冷蔵庫の中の食品は消費できなかった野菜から賞味期限がヤバめものまで全部使ってくれたみたいで、すごくありがたかった。
「これもんまんま。」
「……」
「ラタチューチュ?とかいうらしいよ。」
「……ラタトゥイユな。」
美味しいご飯というのに、実弥はどこかぼうっとしていた。
…帰ってきてからずっとこんな感じだなぁ。
どうしたんだろう。仕事で疲れたのかな。
「へえ、ラタチューチュ!」
「お前のヒアリング能力どうなってるんだ?」
「え?違った?」
まあ名前なんてどうでもいいや。明日には忘れてるよね!!
「……なあ…」
「んー?」
「お前、なんか困ってることとかないか?」
「ふぇ?」
唐突にそう聞かれ、私は首を傾げた。
(……何それ…今までそんなこと聞いたこと…あったけど!!こんな深刻そうに聞いてくるなんて何事!?もしかして……
…私ッ、試されてる!?!?!?)
稲妻が走るような衝撃。
この間0、5秒。
そして1秒にも満たない間に頭をフル回転させた。
「珍しくアナログの仕事引き受けたら依頼先のミスで仕事の納期が早まっちゃって消しゴムかけるの間に合わなくて困ってる」
そう言った後,実弥は何も言わなかった。でも消しゴムかけるのは手伝ってくれた。
あ、これ多分正解じゃなかったんだなとは思ったが、絵はしあがった。
「これ、アシスタント代…」
「…ありがと」
封筒に包んでちょっとした給料を渡した。いつものごとく受け取ってくれないかと思ったが今回はそうじゃなかった。

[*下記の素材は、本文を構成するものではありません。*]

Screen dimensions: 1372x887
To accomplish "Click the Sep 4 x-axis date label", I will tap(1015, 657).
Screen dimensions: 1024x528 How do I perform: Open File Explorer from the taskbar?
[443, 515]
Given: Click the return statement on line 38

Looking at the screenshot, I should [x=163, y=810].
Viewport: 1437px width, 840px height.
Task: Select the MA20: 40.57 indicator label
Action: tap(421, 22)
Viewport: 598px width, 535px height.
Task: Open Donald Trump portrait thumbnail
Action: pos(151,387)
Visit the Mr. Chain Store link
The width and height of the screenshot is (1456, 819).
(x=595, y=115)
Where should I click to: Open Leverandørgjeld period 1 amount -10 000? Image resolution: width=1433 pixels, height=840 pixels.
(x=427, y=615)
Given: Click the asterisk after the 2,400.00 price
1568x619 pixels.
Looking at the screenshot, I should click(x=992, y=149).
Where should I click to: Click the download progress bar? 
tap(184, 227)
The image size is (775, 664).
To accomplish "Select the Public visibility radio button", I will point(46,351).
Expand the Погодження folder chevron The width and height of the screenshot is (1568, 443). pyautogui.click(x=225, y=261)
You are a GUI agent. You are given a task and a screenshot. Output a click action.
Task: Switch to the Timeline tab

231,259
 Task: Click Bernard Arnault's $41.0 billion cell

「あ、明日は絵の原稿出すから郵便局まで行ってくるね。」
「だッ………」
実弥は何か言いかけたが、グッと押し殺した…ように見えた。
「き、気をつけろよ…」
「あ、うん…」
……?
なんか様子が変だなぁ。まあいいか。うん、郵便局のついでにカフェでも行っちゃおうかな〜。